Always show whitespace

Here are a couple of lines that should be in everyone’s .vimrc. The first displays invisible characters, and the second defines which symbols should be used to represent the different kinds of invisible characters. I mostly borrowed the second line from Steve Losh’s vimrc.

set list
set lcs=tab:▸\ ,extends:❯,precedes:❮,nbsp:.,trail:·,eol:¬

Cleaning trailing whitespace

This is another gem I found in Steve Losh’s vimrc. I don’t care to learn exactly how it works just yet. At the moment, I have it mapped to <leader>w, but it might be a good idea to automatically run the command anytime you write to a file. I think it really depends on how you feel this will affect your version control workflow.

nnoremap <leader>w mz:%s/\s\+$//<cr>:let @/=''<cr>`z

Normalising blank lines

Unless you’re drawing ASCII art, I don’t think there’s ever a good reason to have contiguous blank lines. Any group of rules or logic in a codebase should be separated by one single blank line, not more. Before I took the nosedive into Vim and Unix, I would clean these blank lines manually or force myself to ignore the disorder. Neither of those are any fun.
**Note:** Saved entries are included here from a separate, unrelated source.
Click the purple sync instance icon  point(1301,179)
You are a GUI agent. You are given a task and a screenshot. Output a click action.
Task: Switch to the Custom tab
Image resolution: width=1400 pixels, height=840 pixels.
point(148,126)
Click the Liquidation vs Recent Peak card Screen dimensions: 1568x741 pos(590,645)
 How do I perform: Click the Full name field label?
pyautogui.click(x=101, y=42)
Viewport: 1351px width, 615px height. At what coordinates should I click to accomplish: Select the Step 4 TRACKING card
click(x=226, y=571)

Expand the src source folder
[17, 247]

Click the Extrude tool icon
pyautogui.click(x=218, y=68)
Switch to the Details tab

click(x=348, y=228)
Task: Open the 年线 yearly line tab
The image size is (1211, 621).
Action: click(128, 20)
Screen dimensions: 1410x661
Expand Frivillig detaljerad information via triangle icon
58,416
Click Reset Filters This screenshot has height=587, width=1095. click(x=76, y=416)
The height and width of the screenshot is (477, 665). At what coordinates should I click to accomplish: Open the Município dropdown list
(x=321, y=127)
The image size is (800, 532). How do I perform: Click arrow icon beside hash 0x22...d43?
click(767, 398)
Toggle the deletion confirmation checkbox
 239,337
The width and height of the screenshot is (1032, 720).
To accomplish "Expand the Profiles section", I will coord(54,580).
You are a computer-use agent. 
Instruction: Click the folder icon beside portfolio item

Vim provides us with filters, which pipe the contents of a buffer to some external Unix command and read the results of the command back into the buffer, replacing the original text. If you pipe a file to cat -s, it gives it back to you with the blank lines normalised. To do this straight from Vim:

:%!cat -s

The percent symbol references the entire buffer (which means filters also work with ranges), and the bang tells Vim to drop to the shell.